### Set task A
Rewrite the part of the interview transcript that opens with the words "That was an" and closes with "geography . . .", changing "crop failures" to "harvest failures".
### Set task B
For each statement, say yes or no depending on whether the interview transcript agrees with it, and quote the words that decide it: (i) Fettmilch worked as a baker. (ii) The pharaonic empire lasted for 500 years. (iii) Koyama considers the geography story quite important in explaining China's early size.

### Source text
****
Oftentimes, these Jewish communities would be expelled from a city, they would be invited to come back, and they would come back — in 5, 10, 15 years, sometimes even shorter. But that’s a little bit easier to understand.
In the case I gave you in England in 1290s, I think I understand a little bit about why it might have happened that way. I think it was signaling credibility in some political compact between the king and the nobles, but I’m not sure. But that’s an example of top down.
Other times, clearly, people are . . . You have, say, guilds moving against these Jewish communities. An example of this would be in 1614, when the most well-known Jewish persecution was in Frankfurt am Main. It was called the Fettmilch Massacre. Fettmilch was a baker. He was in guild, and he was upset about the terms of the political deal between the city rulers — the city council — and what the guilds were getting. One of the things that the guilds wanted were the Jews to be expelled. This was competition in some sense.
There was this bit from me:
COWEN: If the Black Death raised wages, does that mean that immigration today lowers wages?
COWEN: Large volcanic eruptions earlier in history. From an economic point of view, what’s the single most interesting thing we know about them?
JOHNSON: I think what’s very interesting about the volcanic eruptions is that we are discovering more and more that they may have played a large role in political change that occurred. Joe Manning at Yale, and I believe his graduate student (Bruce M.S. Campbell) have been doing work on . . . They looked at a series of volcanic eruptions that led to the end of the pharaonic empire. That ended around 30 or 60 BC, I forget. Right around that time.
That was an empire that lasted for 300 years, but they experienced all these crop failures. And then once you look at it, you see that in Indonesia, all these major volcanic eruptions were happening in perfect timing with these crop failures that were taking place. Actually, they can tell from looking at the Nile and how much it’s flooding and things.
COWEN: Politics becomes nastier when the volcano goes off?
And from Mark Koyama:
COWEN: Why was China, as a nation or territory, so large so early in world history?
KOYAMA: Yeah, that’s a great question. There are several potential explanations, one of which is geographic. Another one would be an argument from the writing system. But I think the geography story is quite important. Jared Diamond, building on people like Eric Jones, argued that China’s geography . . .
****
### Entries shown
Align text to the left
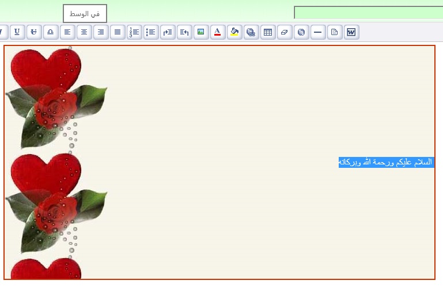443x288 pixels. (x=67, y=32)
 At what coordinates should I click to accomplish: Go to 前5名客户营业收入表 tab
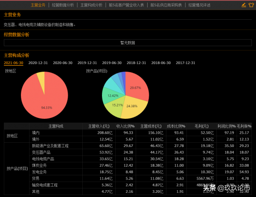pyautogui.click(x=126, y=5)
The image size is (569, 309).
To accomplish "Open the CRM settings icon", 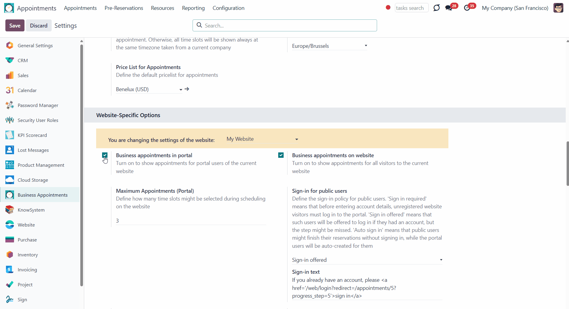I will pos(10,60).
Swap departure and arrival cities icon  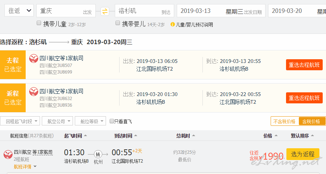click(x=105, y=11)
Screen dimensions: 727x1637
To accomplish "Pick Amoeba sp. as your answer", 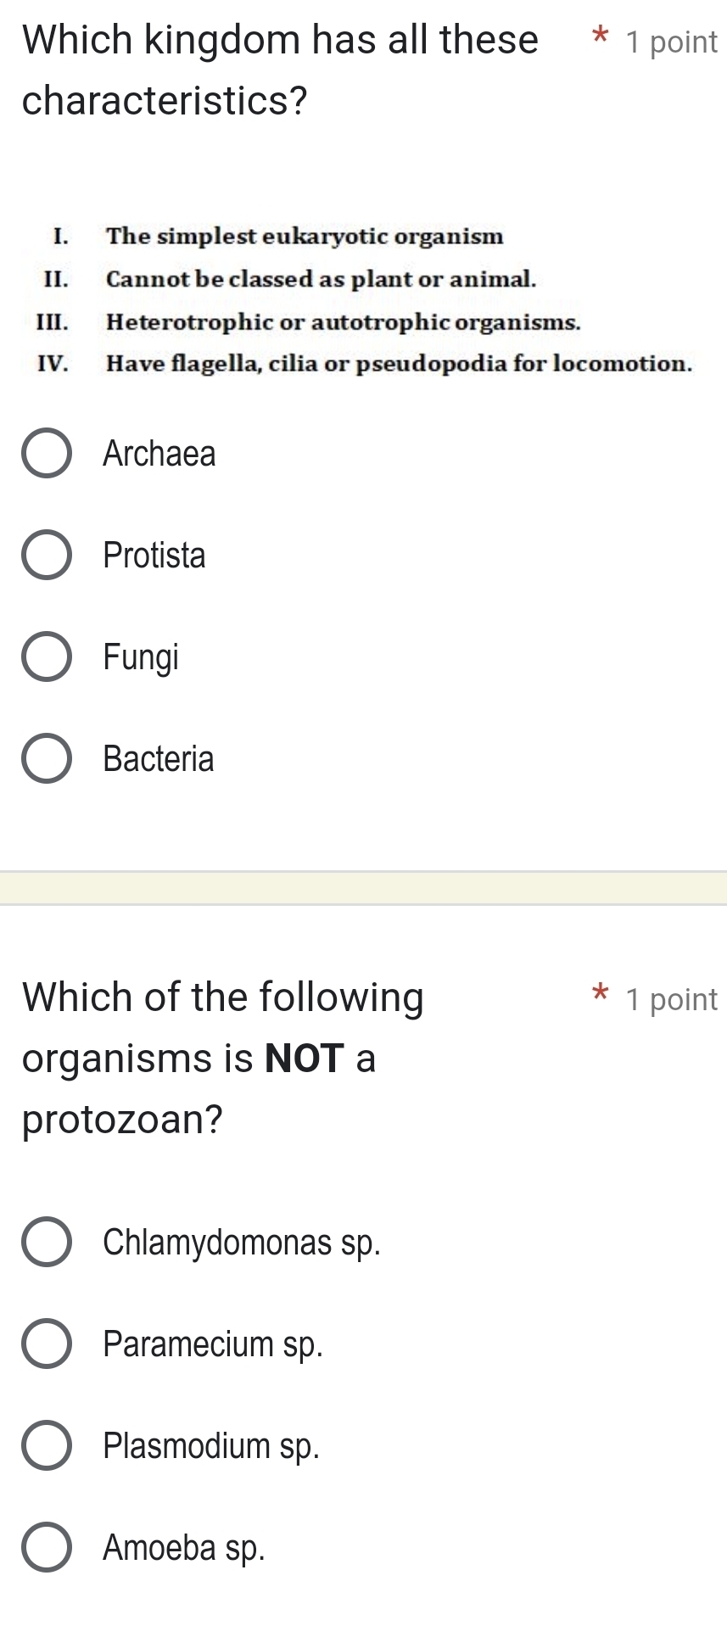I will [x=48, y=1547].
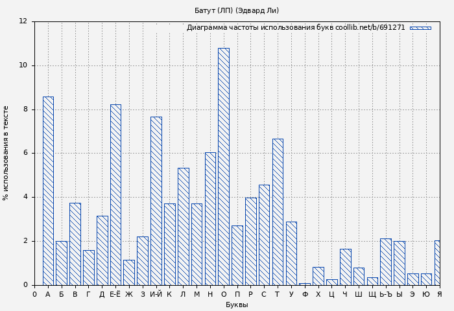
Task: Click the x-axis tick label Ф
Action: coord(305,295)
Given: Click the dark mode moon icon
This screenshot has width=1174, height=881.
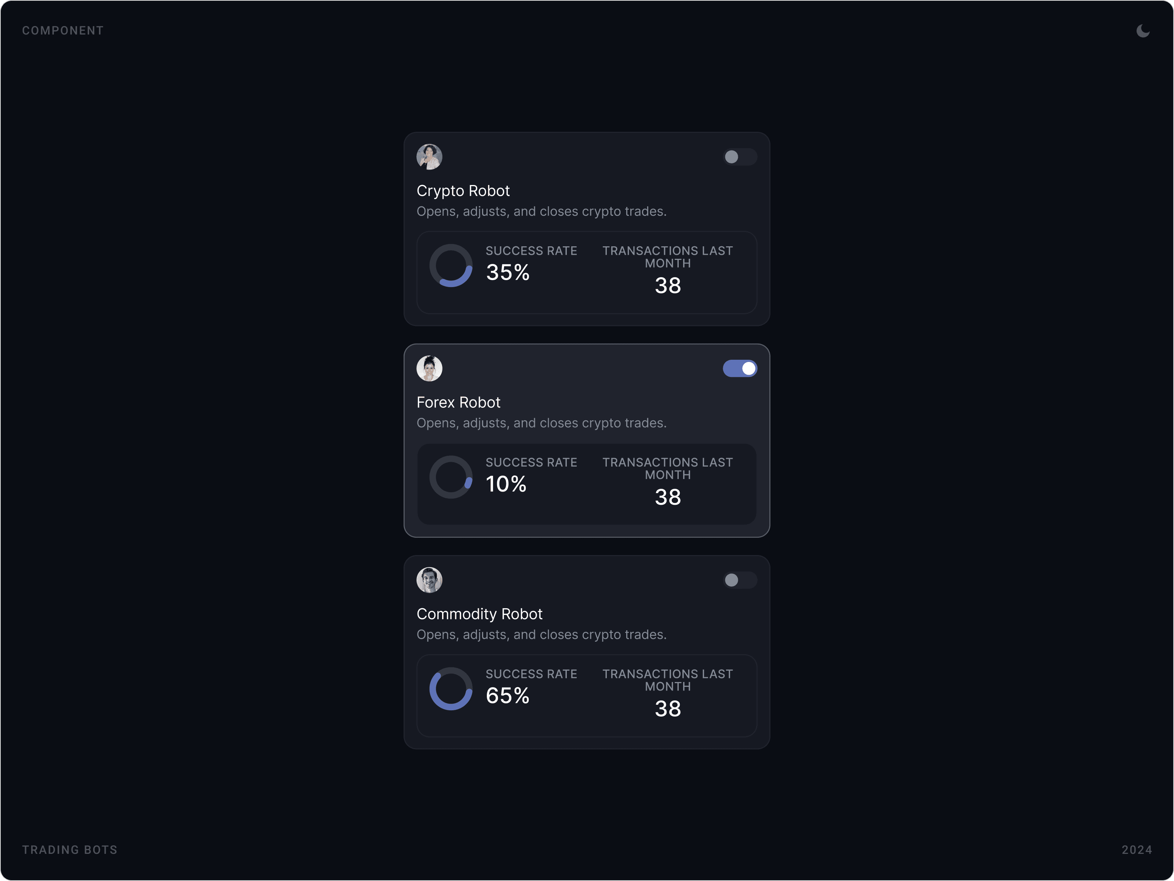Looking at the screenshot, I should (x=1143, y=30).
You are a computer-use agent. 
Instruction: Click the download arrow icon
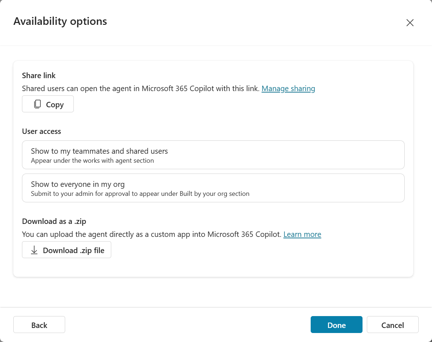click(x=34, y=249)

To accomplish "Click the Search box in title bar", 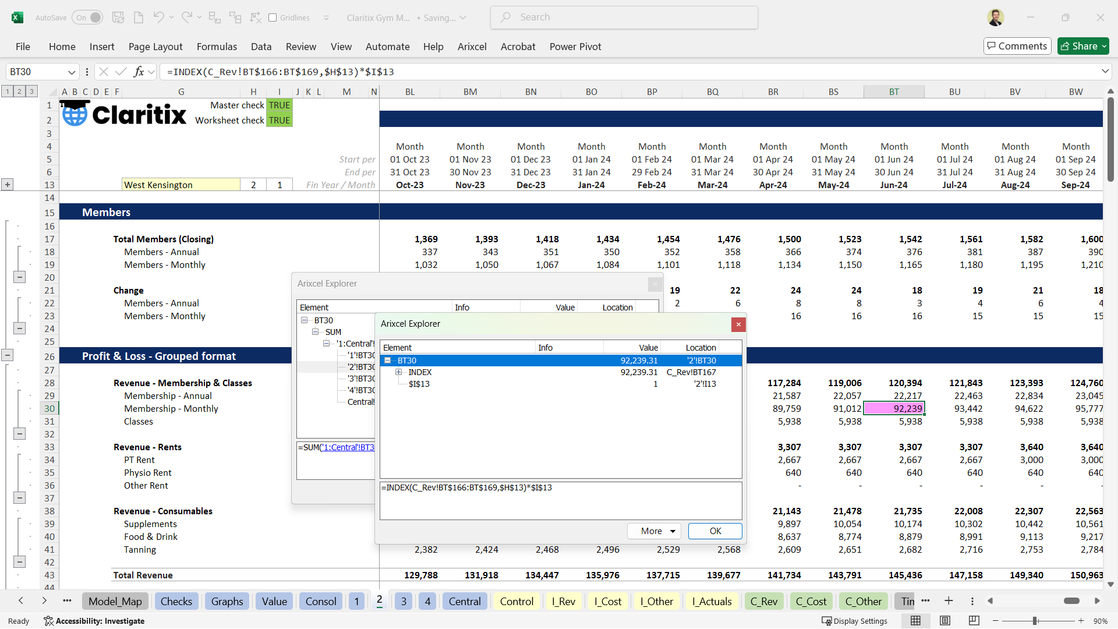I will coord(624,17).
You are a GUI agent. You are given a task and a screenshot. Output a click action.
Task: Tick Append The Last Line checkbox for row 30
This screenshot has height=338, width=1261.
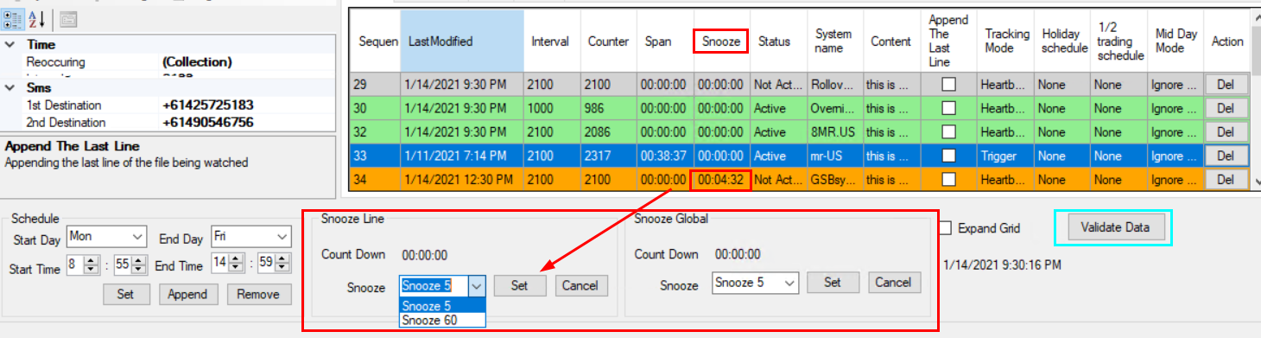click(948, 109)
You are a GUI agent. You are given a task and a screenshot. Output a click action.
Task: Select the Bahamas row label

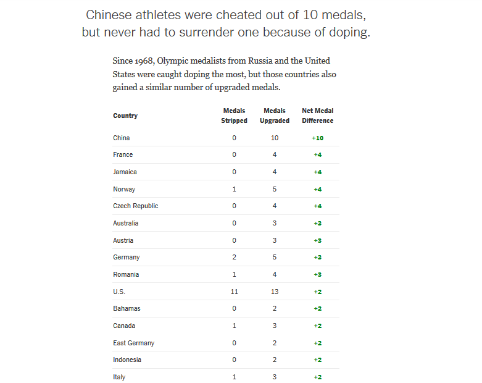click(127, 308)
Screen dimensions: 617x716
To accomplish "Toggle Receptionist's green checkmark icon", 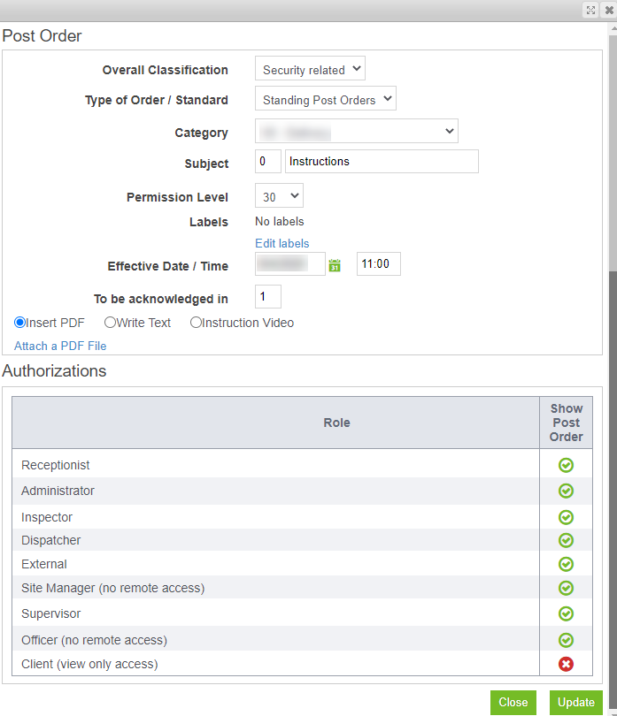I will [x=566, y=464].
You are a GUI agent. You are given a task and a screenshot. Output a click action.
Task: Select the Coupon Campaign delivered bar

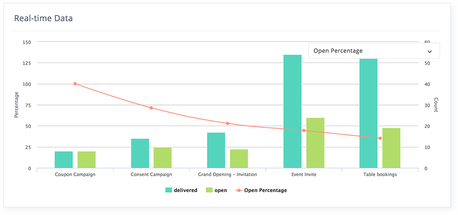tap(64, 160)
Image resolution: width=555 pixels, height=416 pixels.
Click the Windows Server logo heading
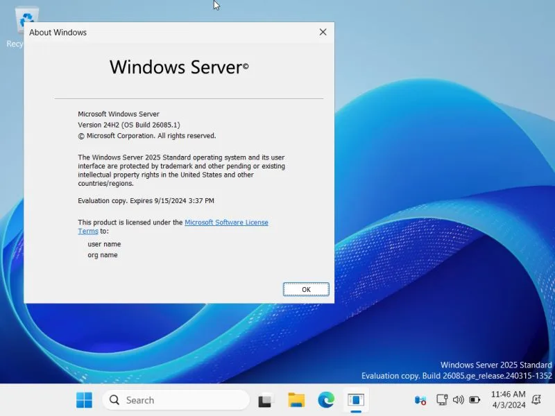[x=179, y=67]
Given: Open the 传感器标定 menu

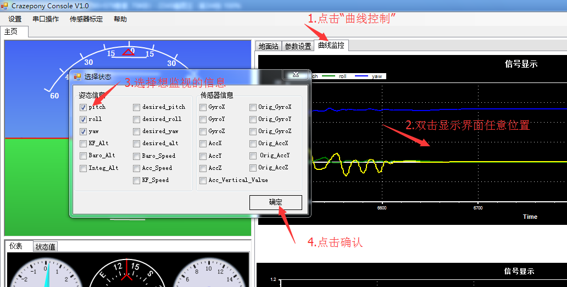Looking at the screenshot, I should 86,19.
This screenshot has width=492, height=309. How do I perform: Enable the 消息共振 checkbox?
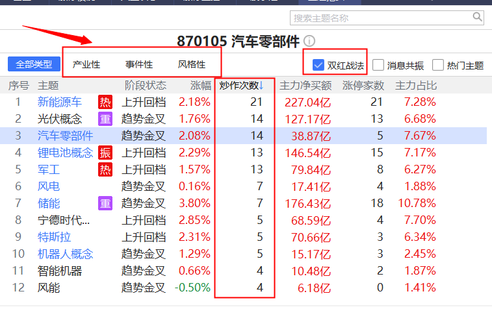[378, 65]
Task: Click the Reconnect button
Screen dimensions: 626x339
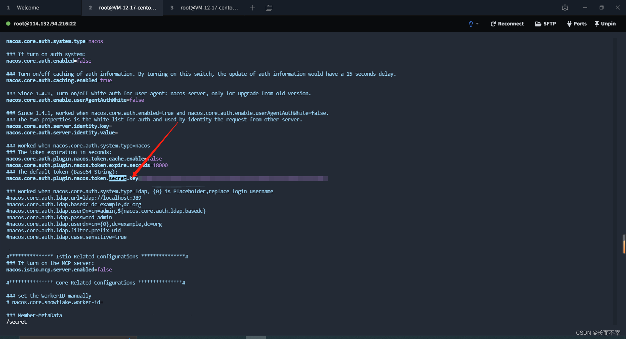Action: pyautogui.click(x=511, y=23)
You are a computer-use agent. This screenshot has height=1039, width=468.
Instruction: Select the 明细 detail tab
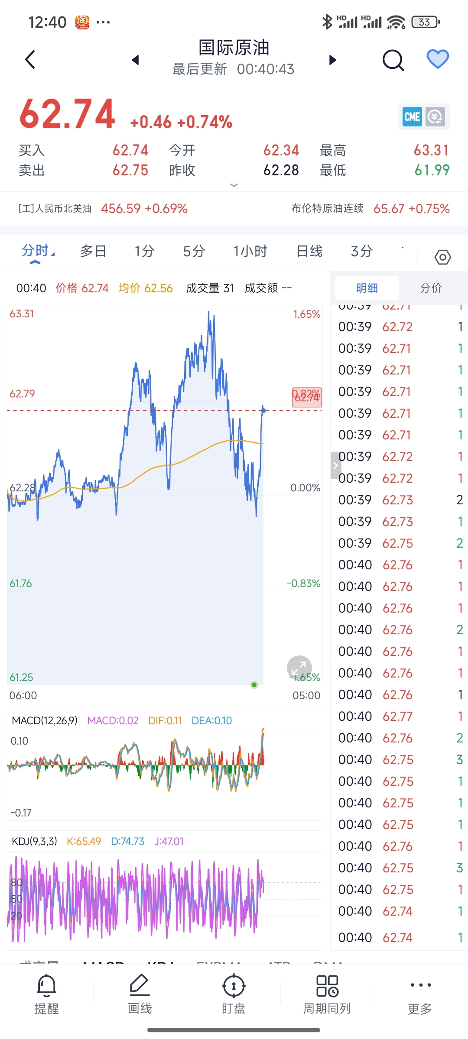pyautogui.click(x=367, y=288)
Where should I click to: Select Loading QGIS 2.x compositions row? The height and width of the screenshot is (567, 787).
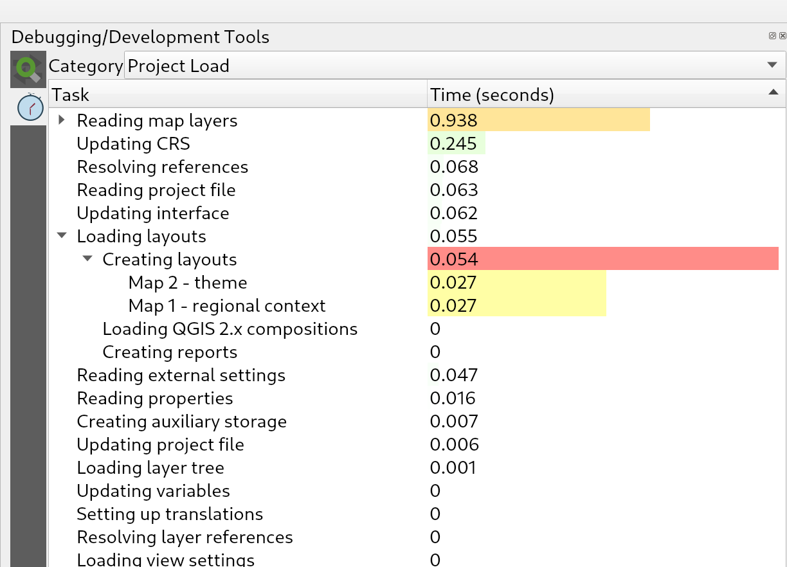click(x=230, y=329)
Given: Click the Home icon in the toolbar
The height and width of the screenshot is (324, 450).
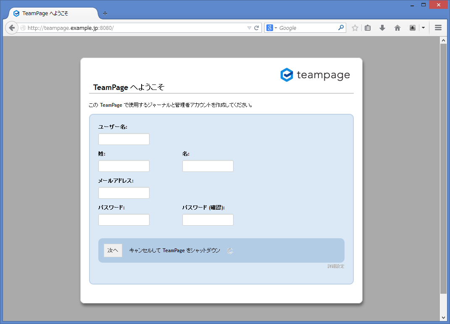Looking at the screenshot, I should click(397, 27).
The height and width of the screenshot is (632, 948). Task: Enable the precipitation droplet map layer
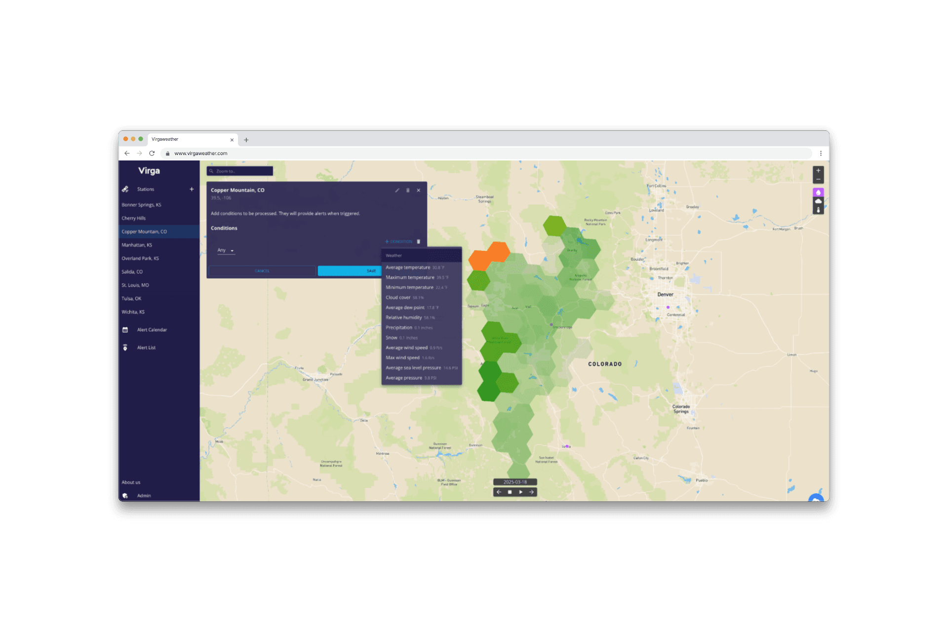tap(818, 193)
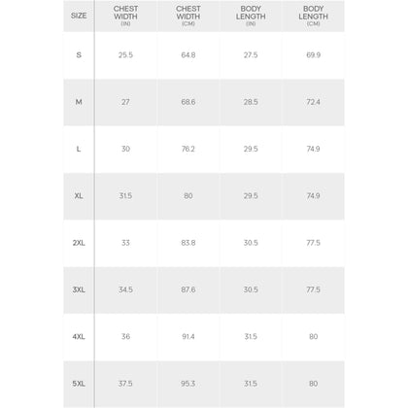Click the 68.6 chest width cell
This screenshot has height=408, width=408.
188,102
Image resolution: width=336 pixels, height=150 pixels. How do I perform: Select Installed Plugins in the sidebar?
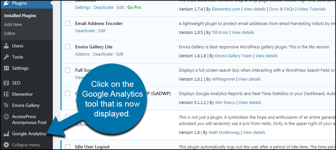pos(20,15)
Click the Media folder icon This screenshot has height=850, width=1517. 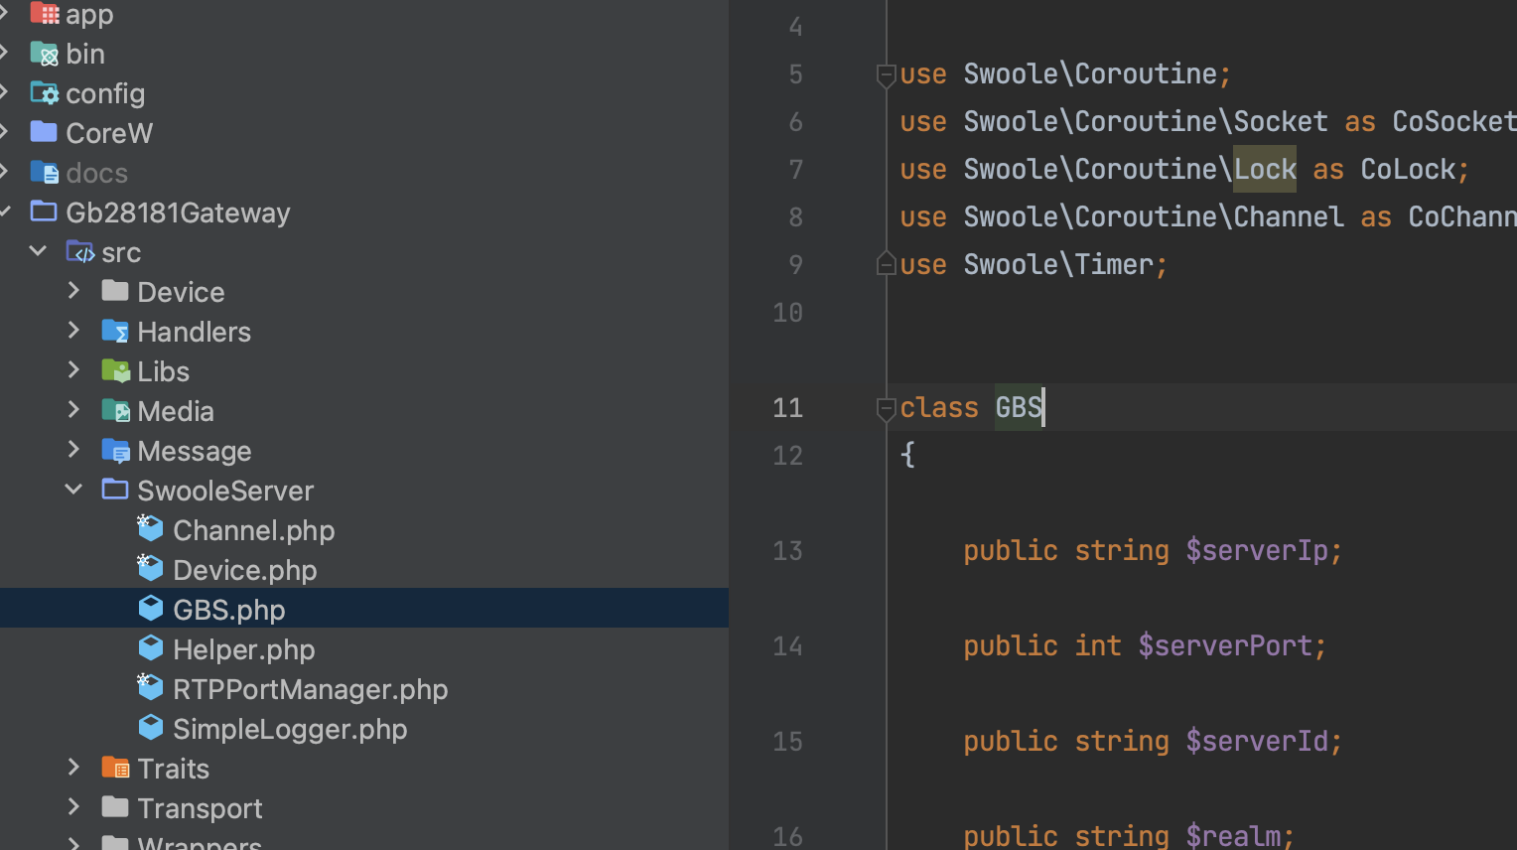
****
### Written answer A
That was an empire that lasted for 300 years, but they experienced all these harvest failures. And then once you look at it, you see that in Indonesia, all these major volcanic eruptions were happening in perfect timing with these harvest failures that were taking place. Actually, they can tell from looking at the Nile and how much it’s flooding and things.
COWEN: Politics becomes nastier when the volcano goes off?
And from Mark Koyama:
COWEN: Why was China, as a nation or territory, so large so early in world history?
KOYAMA: Yeah, that’s a great question. There are several potential explanations, one of which is geographic. Another one would be an argument from the writing system. But I think the geography story is quite important. Jared Diamond, building on people like Eric Jones, argued that China’s geography . . .

### Written answer B
(i) Yes: "Fettmilch was a baker."
(ii) No: "That was an empire that lasted for 300 years"
(iii) Yes: "But I think the geography story is quite important."